We are satisfied that the judge’s order, affirmed in Kraft I, was a clear and unequivocal command, thus obviating the need for a “clarification” as sought by the plaintiff in lieu of, or in addition to, an adjudication of contempt. We also are satisfied, however, that the plaintiff has failed to show a “clear and undoubted disobedience” of that command. *242United Factory Outlet, Inc. v. Jay’s Stores, Inc., supra. No contempt has been proven. Thus, the judge’s order dismissing the plaintiff’s petition was correct.

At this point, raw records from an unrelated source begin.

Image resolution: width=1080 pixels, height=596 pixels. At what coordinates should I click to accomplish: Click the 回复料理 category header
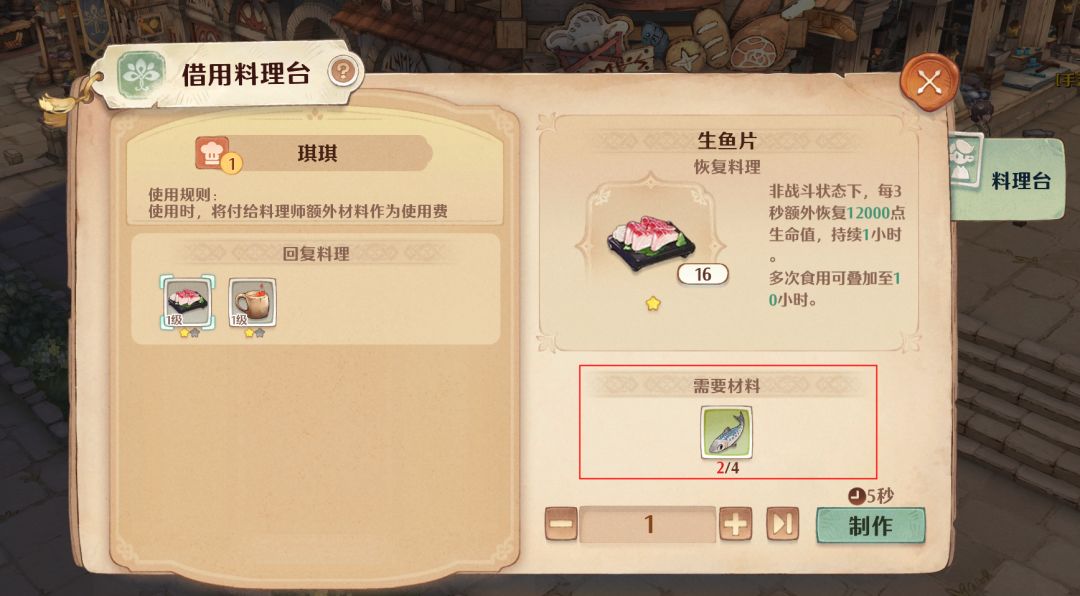tap(316, 254)
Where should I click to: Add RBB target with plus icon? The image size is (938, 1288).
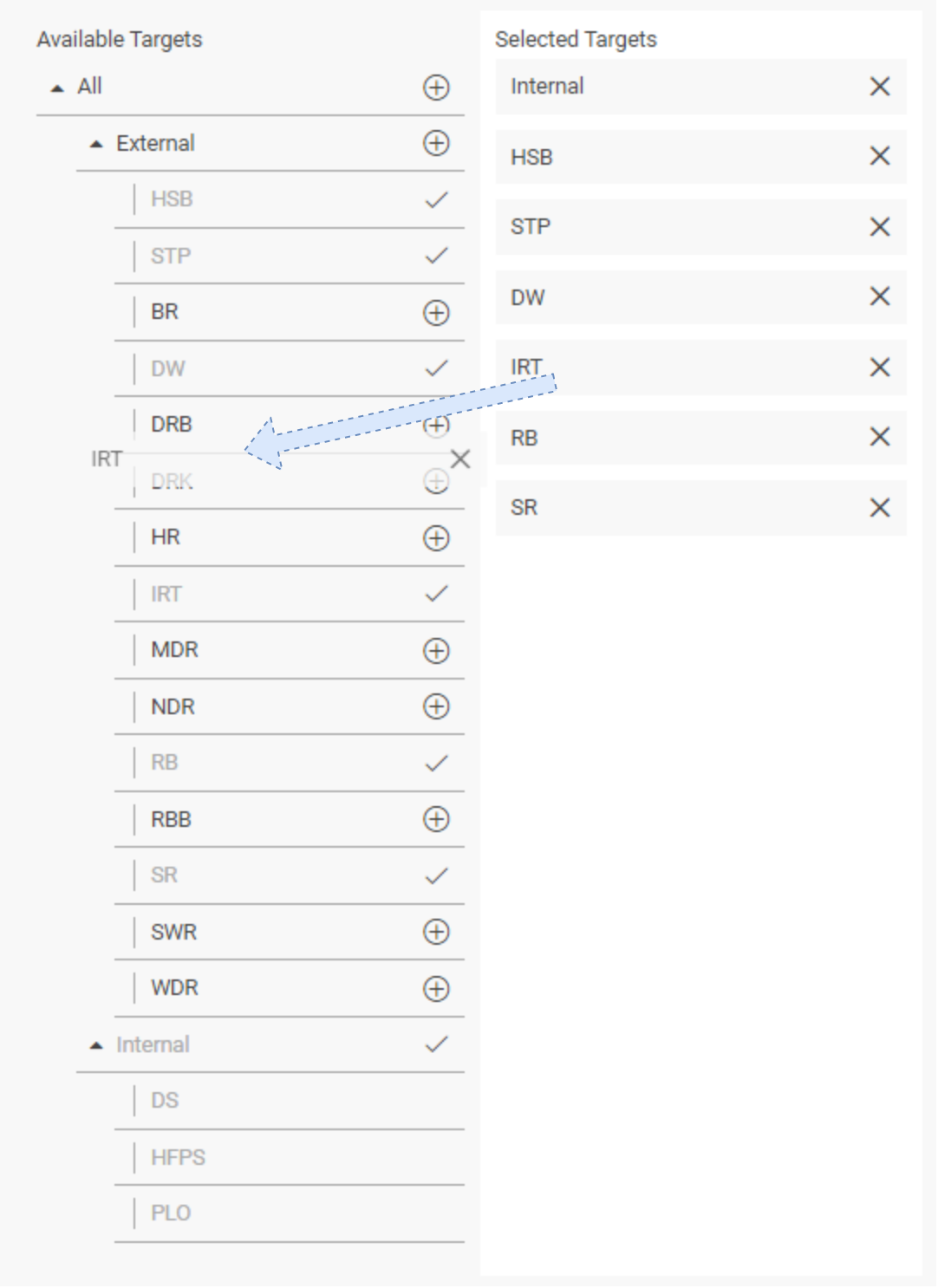click(x=436, y=819)
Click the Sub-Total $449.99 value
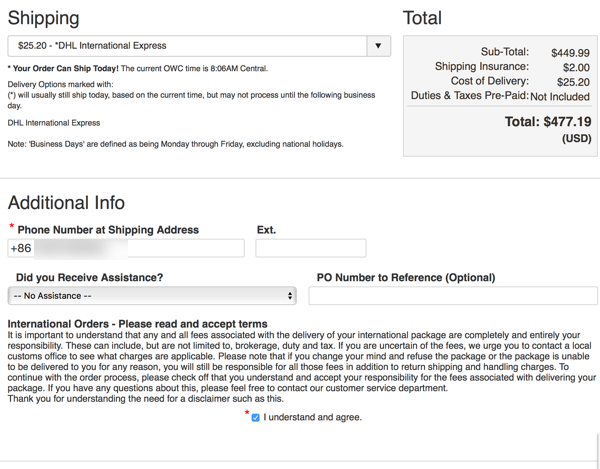 (x=570, y=53)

We turn very briefly to the police commissioner’s cross appeal. The commissioner challenges the award of compensation for the period Kraft was on administrative leave, that is, from January 17, 1990, to August 19,' 1991, when, as the judge concluded, the commissioner “lawfully removed [Kraft] from his street assignment.” The commissioner- argues that damages for that period should not have included compensation for loss of overtime or detail pay since such an award requires undue speculation. The commissioner had the opportunity to raise that question in his initial appeal (Kraft I) but did not do so and therefore waived a right of review at this stage of the proceedings.
Judgment affirmed.
In a reply brief to the Superior Court dated December 6, 1991, Kraft complained that the police commissioner had made factual assertions in his brief that were unsupported by the submitted materials. He stated, “All of these allegations are false, or at the very least disputed by [the] plaintiff. No affidavit or other evidence has been submitted by the defendant to support these spurious allegations. If such factual assertions are relevant they must be resolved after evidentiary hearing.” It is apparent from the judge’s memorandum of decision that he did not rely on the referenced factual assertions but instead considered whether the submitted material made a prima facie showing of retaliation or any other form of contempt.